In 2002 Family Code section 721 was amended to expand this confidential fiduciary relationship and impose the same rights and duties as applies to nonmarital business partners under the California Corporations Code, and includes but is not limited to:
        
            (1)    Providing each spouse access at all times to any books kept regarding a transaction for the purposes of inspection and copying;        

            (2)    Rendering upon request true and full information of all things affecting any transaction which concerns the community property.     

            (3)    Accounting to the spouse, and holding as trustee, any benefit or profit derived from any transaction by one spouse without the consent of the other spouse which concerns the community property (i.e., all property acquired by a married person during the marriage).

While Section 721 does not mention Registered Domestic Partners, it applies to them as well.

One major consequence is that transactions which benefit only one spouse may be set aside by the other, either before or during a divorce proceedings.

As a practical matter for divorcing couples, this means:     

            a)    If one party has benefited over the other in a transaction involving money or property and thereby gained an advantage during the course of the marriage, the law presumes the advantage was gained through undue influence exerted on the part of the benefited party, and the transaction is presumed invalid and can be set-aside;     

            b)    The burden of convincing a Court that a set-aside should not occur then shifts to the advantaged spouse;     

            c)    All this can occur without regard to good or bad intent on the part of the advantaged spouse (i.e., actually intending to defraud as opposed to merely being sloppy).  Either way the law declares the transaction to be the result of "constructive fraud".   Once the Court finds constructive fraud the transactions can be set aside, the benefited party can be ordered to pay restitution to the other and to disgorge any profits they alone received, title may be reformed to include both parties' names, or the property may be held in trust for both on a present and go-forward basis rather than in the name of the one alone.  If there is an actual fraudulent intent, the remedies to the injured spouse are more severe.

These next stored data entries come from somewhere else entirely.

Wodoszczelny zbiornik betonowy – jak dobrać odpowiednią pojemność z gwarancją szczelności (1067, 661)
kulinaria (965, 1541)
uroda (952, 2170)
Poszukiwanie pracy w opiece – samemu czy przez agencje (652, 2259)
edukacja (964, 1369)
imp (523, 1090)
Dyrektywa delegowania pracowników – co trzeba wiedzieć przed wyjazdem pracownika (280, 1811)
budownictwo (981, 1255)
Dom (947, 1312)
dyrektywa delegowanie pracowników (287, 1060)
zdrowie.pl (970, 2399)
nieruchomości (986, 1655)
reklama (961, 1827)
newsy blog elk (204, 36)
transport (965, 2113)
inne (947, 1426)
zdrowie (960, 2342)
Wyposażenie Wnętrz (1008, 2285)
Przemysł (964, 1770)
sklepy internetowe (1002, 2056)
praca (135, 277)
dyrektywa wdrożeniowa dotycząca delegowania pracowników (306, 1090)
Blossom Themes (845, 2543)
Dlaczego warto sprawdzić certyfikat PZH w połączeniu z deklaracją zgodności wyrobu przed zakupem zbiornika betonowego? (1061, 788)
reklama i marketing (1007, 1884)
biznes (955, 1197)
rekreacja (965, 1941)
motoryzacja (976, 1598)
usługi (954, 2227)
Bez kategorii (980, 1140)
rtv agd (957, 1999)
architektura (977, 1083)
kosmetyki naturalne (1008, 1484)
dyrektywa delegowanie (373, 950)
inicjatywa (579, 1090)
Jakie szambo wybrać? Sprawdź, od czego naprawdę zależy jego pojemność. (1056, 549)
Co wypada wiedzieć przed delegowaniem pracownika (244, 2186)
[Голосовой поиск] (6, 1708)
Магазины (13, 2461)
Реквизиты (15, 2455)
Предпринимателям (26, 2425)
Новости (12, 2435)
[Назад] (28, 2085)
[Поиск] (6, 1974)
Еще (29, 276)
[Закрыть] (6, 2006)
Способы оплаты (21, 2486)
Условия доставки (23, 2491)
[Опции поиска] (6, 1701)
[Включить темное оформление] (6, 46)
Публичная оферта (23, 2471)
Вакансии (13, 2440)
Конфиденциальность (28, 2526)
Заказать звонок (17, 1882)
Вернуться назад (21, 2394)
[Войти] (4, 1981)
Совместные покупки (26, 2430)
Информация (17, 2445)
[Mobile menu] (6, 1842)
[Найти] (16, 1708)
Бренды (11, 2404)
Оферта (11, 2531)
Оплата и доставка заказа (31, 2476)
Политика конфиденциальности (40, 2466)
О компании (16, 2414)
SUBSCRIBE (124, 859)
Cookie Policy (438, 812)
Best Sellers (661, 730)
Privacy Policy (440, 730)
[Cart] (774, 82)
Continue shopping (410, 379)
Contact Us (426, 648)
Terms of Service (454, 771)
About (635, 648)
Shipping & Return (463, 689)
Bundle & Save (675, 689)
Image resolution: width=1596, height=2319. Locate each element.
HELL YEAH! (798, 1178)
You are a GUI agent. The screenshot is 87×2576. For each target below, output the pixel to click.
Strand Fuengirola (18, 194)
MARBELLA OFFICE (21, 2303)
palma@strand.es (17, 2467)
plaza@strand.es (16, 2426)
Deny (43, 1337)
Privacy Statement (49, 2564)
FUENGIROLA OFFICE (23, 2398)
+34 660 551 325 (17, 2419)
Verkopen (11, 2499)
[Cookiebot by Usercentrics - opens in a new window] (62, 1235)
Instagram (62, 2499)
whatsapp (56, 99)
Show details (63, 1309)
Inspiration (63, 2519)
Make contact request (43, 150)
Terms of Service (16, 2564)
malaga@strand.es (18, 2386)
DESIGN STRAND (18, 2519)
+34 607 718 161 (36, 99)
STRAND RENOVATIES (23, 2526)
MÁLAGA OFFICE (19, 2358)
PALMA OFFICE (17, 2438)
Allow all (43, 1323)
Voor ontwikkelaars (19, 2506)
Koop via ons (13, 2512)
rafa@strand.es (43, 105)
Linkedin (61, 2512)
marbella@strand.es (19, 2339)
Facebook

The fact that parties have separated or that a dissolution or legal separation is pending does not end the parties' fiduciary responsibilities.  Family Code section 1100(e) continues those same duties "until such time as the assets and liabilities have been divided by the parties or by a court." 

Remedies for breach of the fiduciary duty as described in Family Code section 721, and section 1100, include an amount equal to one-half of the value of any asset undisclosed or transferred in breach of fiduciary duty, plus attorneys fees.  This includes inadvertent or unintentional violations.  Family Code section 1101(g).  Where a court comes to believe a spouse acted intentionally to defraud the other spouse, the Court "shall" award 100% of the value of what should have been disclosed, or what should not have been transferred, to the innocent spouseFC section 1101(h).

If you have a business, or investments in real estate or simply a family residence, and certain transactions have occurred, you may have a problem.  If you are a dependent spouse, regardless whether the other party intended to cheat you, you may have important entitlements and remedies.

This is one of the most complicated, emerging areas of California family law.  Do not go it alone!  In every dissolution and legal separation case, regardless whether either party has an attorney, each party must exchange a Preliminary Declaration of Disclosure, and unless expressly waived, a Final Declaration of Disclosure.  If these documents contain errors, misinformation, or are incomplete the consequences can be financially devastating because an entire settlement or judgment may later be set aside.  These documents sit as leverage tools and landmines for years to come.